Background The COVID-19 pandemic demands detailed understanding of the kinetics of antibody production induced by infection with SARS-CoV-2. We aimed to develop a high throughput multiplex assay to detect antibodies to SARS-CoV-2 to assess immunity to the virus in the general population. Methods Spike protein subunits S1 and RBD, and Nucleoprotein were coupled to distinct microspheres. Sera collected before the emergence of SARS-CoV-2 (N=224), and of non-SARS-CoV-2 influenza-like illness (N=184), and laboratory-confirmed cases of SARS-CoV-2 infection (N=115) with various severity of COVID-19 were tested for SARS-CoV-2-specific concentrations of IgG. Results Our assay discriminated SARS-CoV-2-induced antibodies and those induced by other viruses.
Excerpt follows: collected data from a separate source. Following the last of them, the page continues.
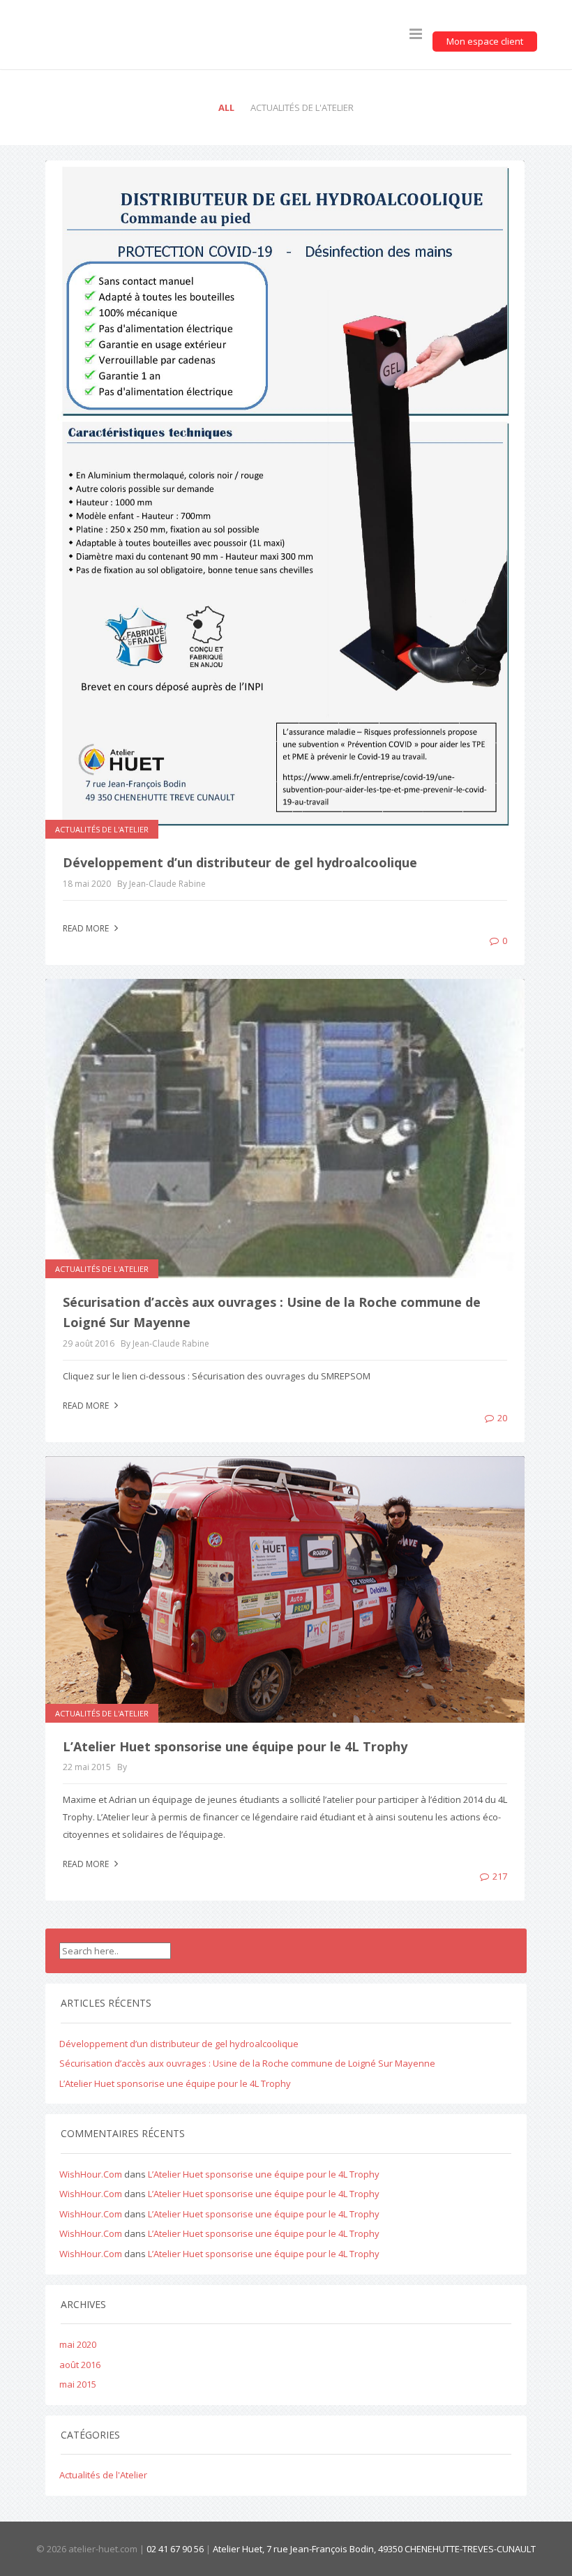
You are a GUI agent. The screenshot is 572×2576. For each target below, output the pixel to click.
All (226, 107)
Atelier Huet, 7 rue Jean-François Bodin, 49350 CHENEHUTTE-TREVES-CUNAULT (374, 2549)
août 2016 (79, 2364)
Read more (87, 928)
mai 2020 (77, 2344)
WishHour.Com (90, 2174)
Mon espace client (484, 41)
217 (499, 1876)
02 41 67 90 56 (175, 2549)
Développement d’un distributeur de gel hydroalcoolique (240, 862)
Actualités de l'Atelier (302, 107)
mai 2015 (77, 2384)
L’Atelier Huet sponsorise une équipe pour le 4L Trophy (235, 1746)
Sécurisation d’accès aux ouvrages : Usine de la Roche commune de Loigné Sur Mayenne (247, 2063)
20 (502, 1417)
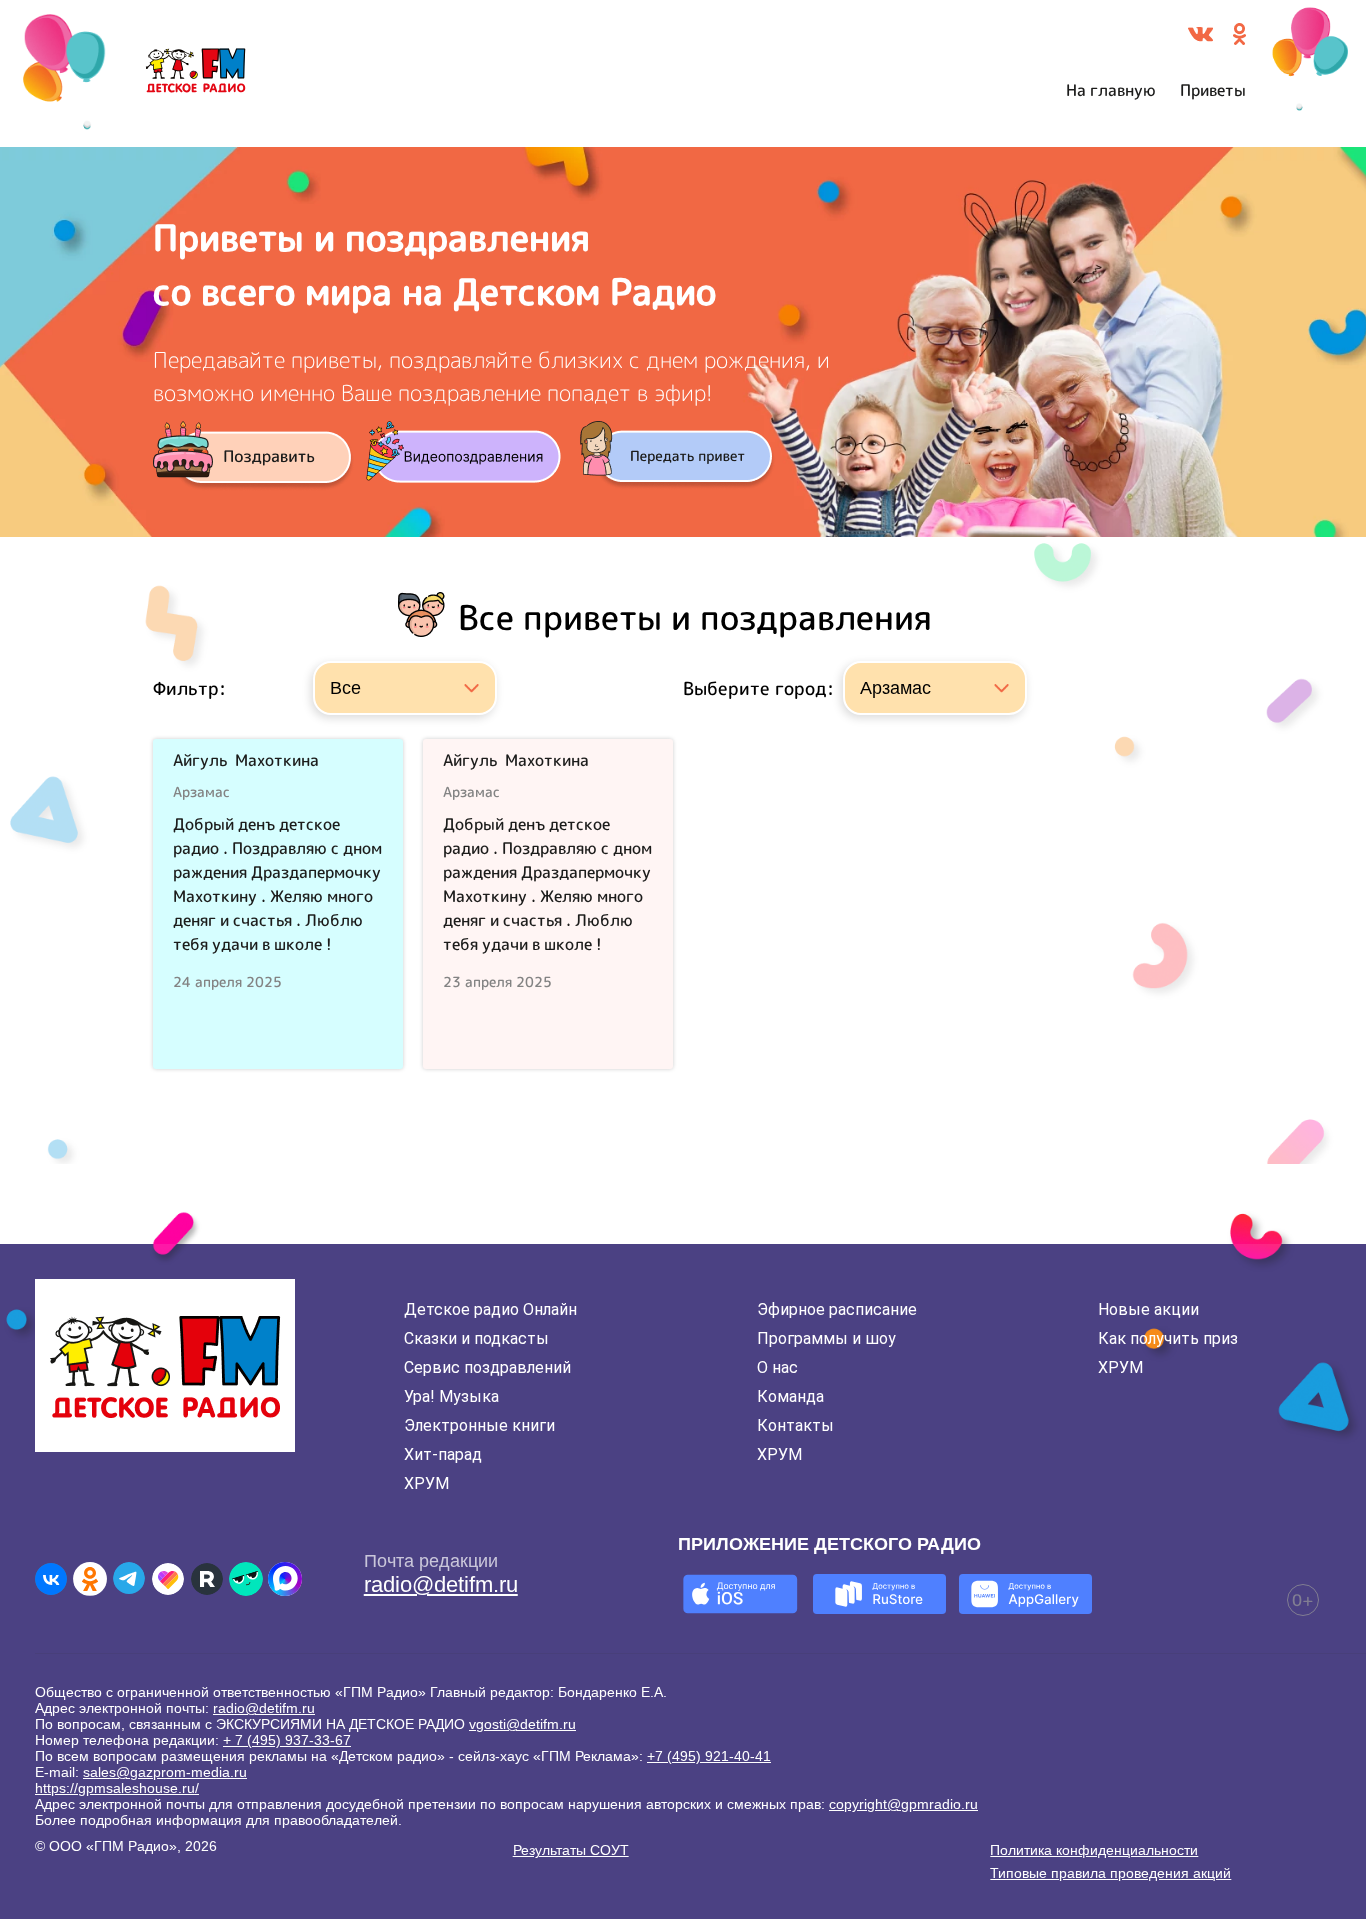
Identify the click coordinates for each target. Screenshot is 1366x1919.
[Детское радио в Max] (285, 1579)
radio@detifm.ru (441, 1584)
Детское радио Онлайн (490, 1309)
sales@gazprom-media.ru (165, 1772)
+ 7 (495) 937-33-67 (287, 1740)
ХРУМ (426, 1483)
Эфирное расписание (837, 1309)
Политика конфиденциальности (1094, 1850)
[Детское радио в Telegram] (129, 1579)
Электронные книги (479, 1425)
The assay obtained a specificity between 95.1 and 99.0% with a sensitivity ranging from 83.6-95.7%. By merging the test results for all 3 antigens a specificity of 100% was achieved with a sensitivity of at least 90%. Hospitalized COVID-19 patients developed higher IgG concentrations and the rate of IgG production increased faster compared to non-hospitalized cases. Conclusions The bead-based serological assay for quantitation of SARS-CoV-2-specific antibodies proved to be robust and can be conducted in many laboratories. Finally, we demonstrated that testing of antibodies against different antigens increases sensitivity and specificity compared to single antigen-specific IgG determination.